Huston will soon star in the comedy "The Big Year" opposite Steve Martin, Owen Wilson and Jack Black. It's about professional bird watching.
"All I can tell you is that those three actors were so fantastic with me. And I know there is probably a whole secret world of bird watchers who are about to get their moment."
She's also about to film a must-see new series for NBC called "Smash" produced by none other than Steven Spielberg. The series rips the curtain back and shows all the behind-the-scenes drama of Broadway.
It's being called a "Glee" for grown ups.

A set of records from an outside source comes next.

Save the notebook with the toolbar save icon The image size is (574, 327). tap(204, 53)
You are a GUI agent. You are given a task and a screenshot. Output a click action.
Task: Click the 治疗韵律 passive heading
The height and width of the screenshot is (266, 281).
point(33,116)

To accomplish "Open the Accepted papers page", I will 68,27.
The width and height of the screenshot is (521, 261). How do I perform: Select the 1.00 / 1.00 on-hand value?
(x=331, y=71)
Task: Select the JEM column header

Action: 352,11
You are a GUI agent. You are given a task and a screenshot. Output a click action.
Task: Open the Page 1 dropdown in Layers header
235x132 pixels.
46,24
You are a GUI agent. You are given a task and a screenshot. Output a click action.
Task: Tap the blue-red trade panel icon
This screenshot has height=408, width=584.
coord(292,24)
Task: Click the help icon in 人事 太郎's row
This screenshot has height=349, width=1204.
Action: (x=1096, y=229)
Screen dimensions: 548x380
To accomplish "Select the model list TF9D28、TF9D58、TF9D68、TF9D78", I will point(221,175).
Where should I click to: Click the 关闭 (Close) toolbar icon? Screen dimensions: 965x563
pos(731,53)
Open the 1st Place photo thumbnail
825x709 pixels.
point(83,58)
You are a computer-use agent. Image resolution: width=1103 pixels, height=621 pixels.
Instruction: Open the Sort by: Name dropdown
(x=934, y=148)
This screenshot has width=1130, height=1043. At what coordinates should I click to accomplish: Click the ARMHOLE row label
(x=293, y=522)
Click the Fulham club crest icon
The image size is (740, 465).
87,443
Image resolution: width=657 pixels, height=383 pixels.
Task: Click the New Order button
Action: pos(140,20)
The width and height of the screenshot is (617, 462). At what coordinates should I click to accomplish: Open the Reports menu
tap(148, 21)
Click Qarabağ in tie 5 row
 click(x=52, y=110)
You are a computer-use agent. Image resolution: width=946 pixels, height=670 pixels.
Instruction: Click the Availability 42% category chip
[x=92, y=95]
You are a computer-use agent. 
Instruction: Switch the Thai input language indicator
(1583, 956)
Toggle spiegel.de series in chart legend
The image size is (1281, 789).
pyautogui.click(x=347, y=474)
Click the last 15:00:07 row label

" Yes, it's being called the adult 'Glee,' and I also think of it as a great drama," Huston adds. "I play Eileen Rand, a Broadway producer. She's a strong businesswoman who is going through an ugly divorce. She's a mover going through hard times, but she's also tough.
"I just don't want her to be bitchy. But it is good to see a woman who is strong and a grown up making tough decisions with a good heart."
But will she sing? Huston laughs in a deep, warm voice.
"They'll have to get me very drunk to make that happen!" she says.
Remind her: "You're filming in New York. A few martinis….."
"A few martinis and I might be belting on Broadway," she says.